Project Lead: Assembly of First Nations
Location: Ottawa, Ontario

The Assembly of First Nations (AFN) is a national organization representing First Nations citizens in Canada. The AFN is proposing an advocacy and communications strategy to ensure the Indian Residential Schools Settlement Agreement (IRSSA), the Independent Assessment Process as well as the Truth and Reconciliation Commission and Commemoration are understood and accessible to all eligible former Indian Residential School students and their families. One area of focus will be on engaging youth and survivors through social media to discuss reconciliation and the IRSSA.

"Assembly of Manitoba Chiefs Advocacy and Public Information Program – Indian Residential Schools"

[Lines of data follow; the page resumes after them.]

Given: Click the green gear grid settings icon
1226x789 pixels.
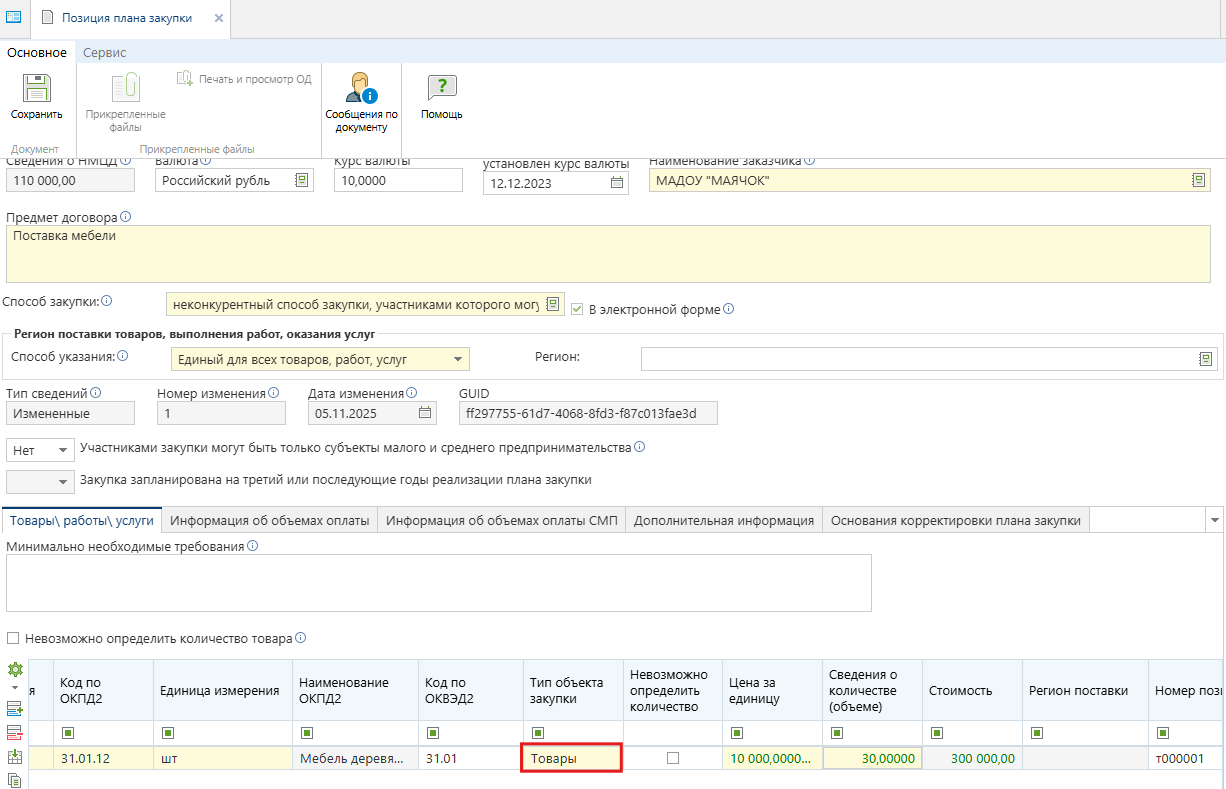Looking at the screenshot, I should pos(15,669).
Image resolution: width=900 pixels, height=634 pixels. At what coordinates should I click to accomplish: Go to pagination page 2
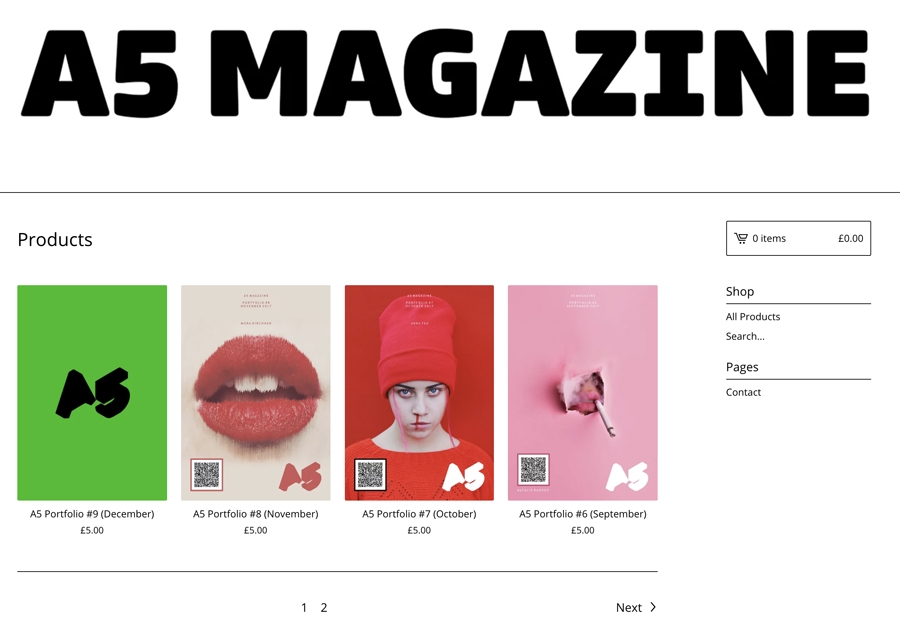click(324, 608)

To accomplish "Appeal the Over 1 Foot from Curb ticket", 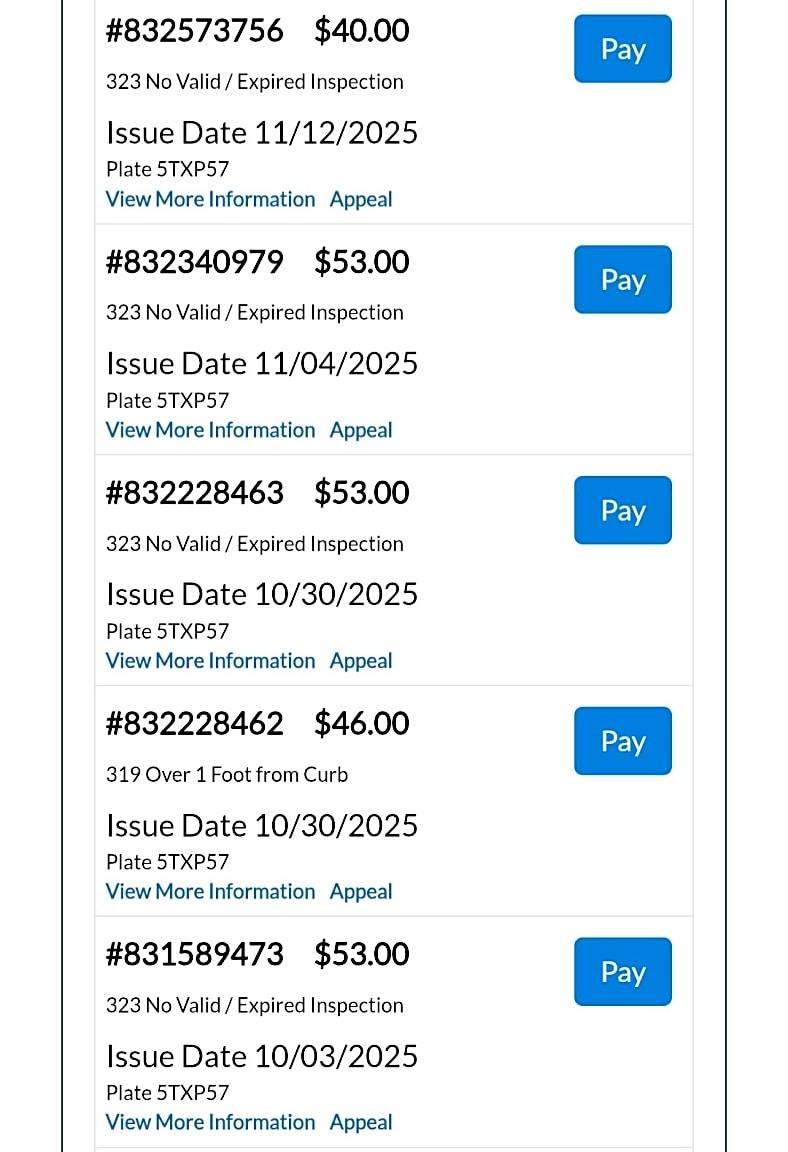I will (361, 892).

Project Lead: Assembly of Manitoba Chiefs
Location: Winnipeg, Manitoba

The primary objective of the Assembly of Manitoba Chiefs (AMC) Residential Schools Unit is to properly inform Manitoba First Nation of initiatives, programs, services and/or benefits resulting from the Indian Residential School Settlement Agreement regardless of where they reside within the province of Manitoba. In 2011-2012, AMC will engage youth and Elders, public sector organizations and institutions in dialogue on the legacy of residential schools and in implementing recommendations from the Hidden Legacy Conference, held in February 2011. Educational resources will also be developed for professionals working in schools, public safety organizations and other front line services.

"The Atlantic Policy Congress Advocacy and Public Information Program"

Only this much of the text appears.